Мать провела все лето в прохладной комнате, наполняя наши жизни болью, неспособная успокоиться и отпустить нас. Все это время я то и дело посматривал на ключ, который она дала мне. Но так и не воспользовался им до самой осени, пока она не умерла. Я был уверен: ей не понравится, что я отправился в город, чтобы открыть им дверь…
Ключ повернулся достаточно легко, хотя прошло столько лет, и на миг я в смущении замер на пороге жизни — дяди Принсепа и моей собственной, — не смея войти. Я заблудился у Пруда Аквалейт с его причудливым эхом и туманами. Подобно большинству приезжих, я только тогда понял, насколько велик Вирикониум… или его пустота. Но комнаты, куда я наконец-то осмелился войти, были достаточно просторны. Широкие серые столы, украшенные плюмажами пыли, несколько книг на полках, несколько картин на беленых стенах. В маленькой кухоньке расположился буфет, а в нем — все необходимое для чаепития. Я устал. Была еще одна комната, но я не стал ее открывать и свалил свои пожитки на железную кровать. После путешествия через Изер на моих картонках и сумках еще осталась соль.
Под кроватью, рядом с ночным горшком, я нашел два или три экземпляра «Вечного имаго».
Можно осмотреть другую комнату позже, подумал я. Надо найти, куда сложить вещи, и ложиться спать, а утром, возможно, я проснусь более счастливым. В конце концов, я здесь… В итоге я отложил книгу и снова повернул ключ в замке.
Влюбившись в Веру Гиллера, дядя выкрасил стены этой комнаты в унылый, тяжелый, сургучно-красный цвет.

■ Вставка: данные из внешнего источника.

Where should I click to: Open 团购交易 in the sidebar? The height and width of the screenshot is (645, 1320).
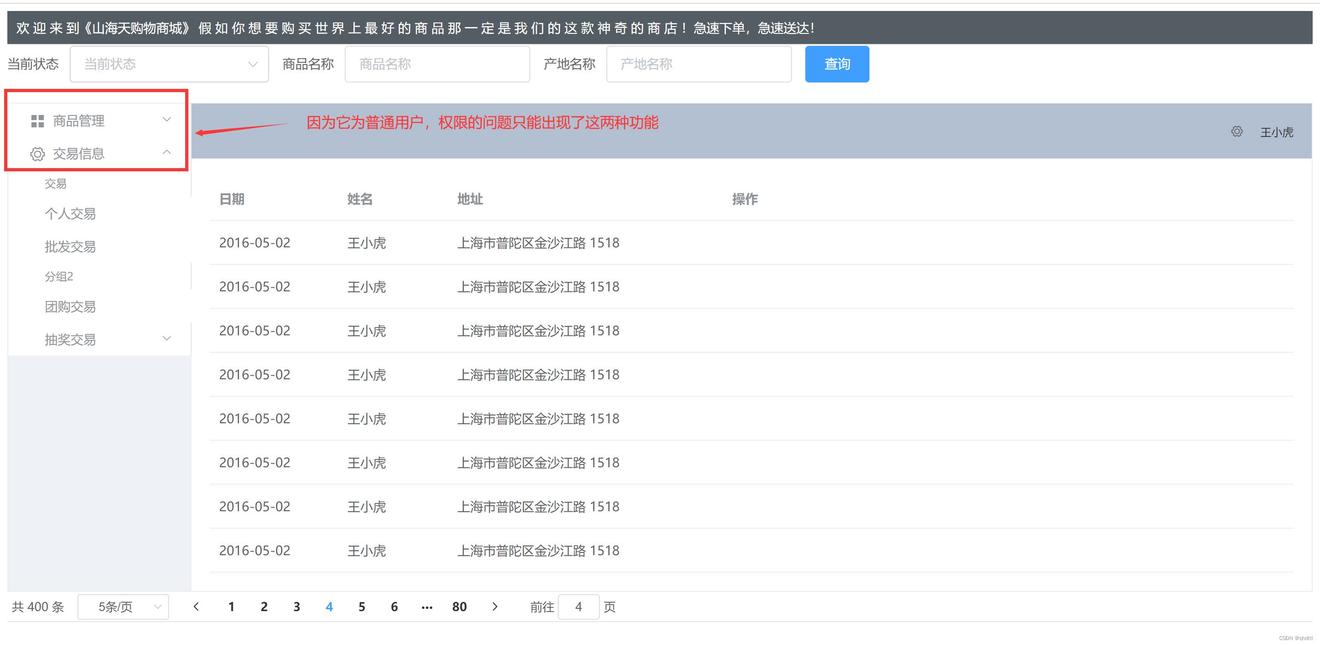(70, 307)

На окне висели толстые бархатные занавески того же цвета, наглухо закрытые. Ее изображения были повсюду — на стенах, на столах, на каминной доске… Она позировала в костюмах, в которых танцевала в «Киске», в «Воскресном пожаре в Низах», в «Коньке-горбунке»… и был еще один небольшой портрет, где она стояла, облокотившись на перила и подпирая рукой свой маленький подбородок. Она смотрела на море, загадочно улыбаясь из-под полей шляпы. А сама женщина — вернее, ее подобие, выполненное из желтого воска — лежала на катафалке в центре комнаты: нечеловечески хрупкое обнаженное тело танцовщицы, ноги разведены, словно приглашая к соитию, руки умоляюще подняты, а голова заменена отполированным черепом лошади, выкрашенным бурой краской.
В этой комнате мой дядя Принсеп скрывался от всех — от меня, от моей матери, от мадам де Мопассан и ее компании… и, наконец, от самой балерины Веры Гиллера, у ног которой он провел все эти годы. Я закрыл дверь и подошел к окну. Раздвинув занавески и выглянув наружу, я увидел кирпичные стены богадельни, высокие, увенчанные шипами, омытые жарким апельсиновым светом уличных фонарей, и услышал свирепые вопли сумасшедших, доносившиеся оттуда.